Upon their return home, Rushmore finalized their preparations for the Congressionally-mandated Navy's Board of Inspection and Survey (INSURV) on 27 October 2008. She also underwent ULTRA-E in November 2008.


On 12 July 2012, Rushmore successfully completed its material inspection by the navy's Board of Inspection and Survey (INSURV) assessment and was found fit for sustained combat operations.
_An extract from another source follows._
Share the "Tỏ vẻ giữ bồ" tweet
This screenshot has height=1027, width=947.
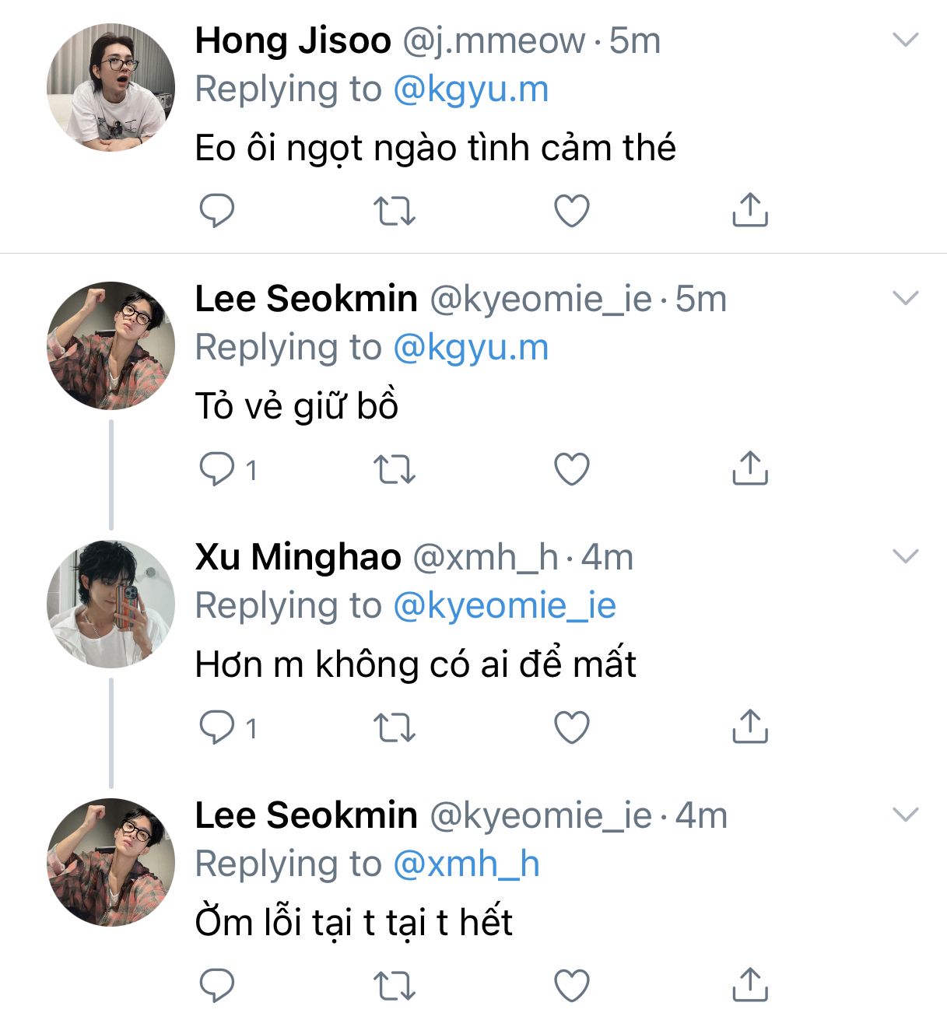point(750,468)
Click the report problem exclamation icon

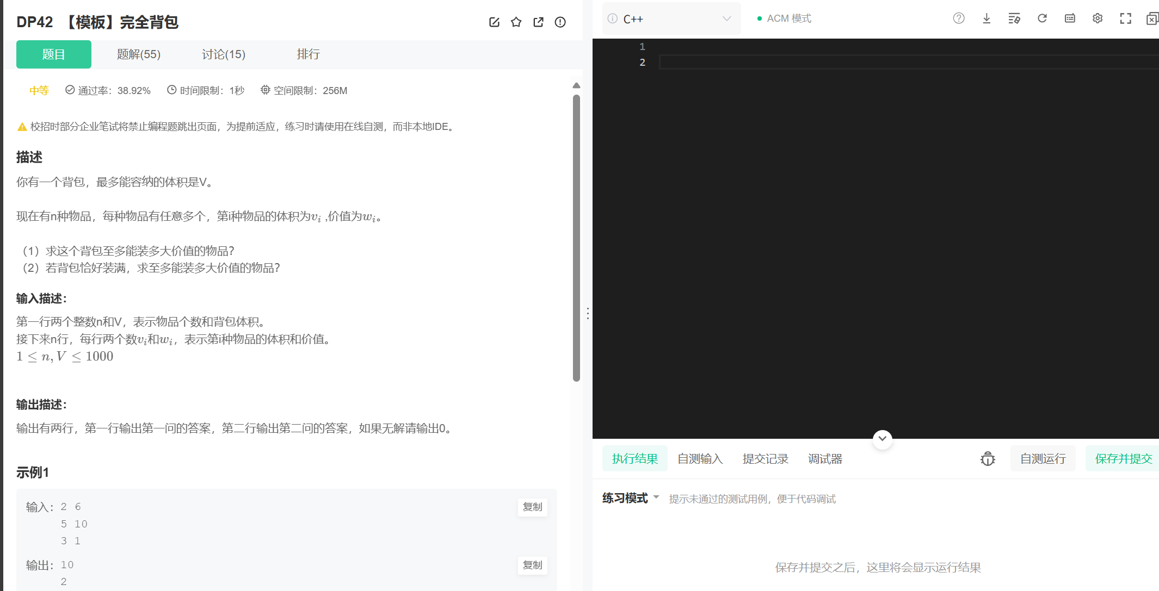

On 17 September 2012, Rushmore departed San Diego on a 7-month deployment with USS Peleliu, and USS Green Bay under the command of Amphibious Squadron (PHIBRON)Three and with the 15th Marine Expeditionary Unit embarked as the Landing Force. This deployment to the Western Pacific and Indian Ocean included a brief port visit at Pearl Harbor, Hawaii; participation in Exercise Crocodilo in Timor-Leste; a port visit at Darwin, Australia; participation in Exercise Eager Mace in Kuwait; a brief port visit to Naval Support Activity Bahrain; participation in Exercise Iron Magic in UAE; participation in Exercise Red Reef in Saudi Arabia; a visit to Port Kahlifa near Abu Dhabi, UAE; an equipment washdown and agricultural inspection in Aqaba, Jordan; a visit to Hong Kong; and a second visit to Pearl Harbor during the return transit.

In June 2015, Rushmore made news for rescuing 65 people who were stranded on a makeshift raft in the Makassar Strait after their ferry capsized.[2]


In December 2020 the U.S. Navy's Report to Congress on the Annual Long-Range Plan for Construction of Naval Vessels stated that the ship was planned to be placed Out of Commission in Reserve in 2024.[3]


  1. ^ Paula M. Ludwick (19 February 2007). "Surface Force Ships, Crews Earn Battle "E"". Navy Newsstand. Retrieved 7 September 2007.
  2. ^ Castillo, Walbert (12 June 2015). "USS Rushmore rescues 65 stranded at sea near Indonesia". CNN. Retrieved 12 June 2015.
  3. ^ "Report to Congress on the Annual Long-Range Plan for Construction of Naval Vessels" (PDF). Office of the Chief of Naval Operations. 9 December 2020. p. 16. Retrieved 2 February 2021.


This article includes information collected from the Naval Vessel Register, which, as a U.S. government publication, is in the public domain.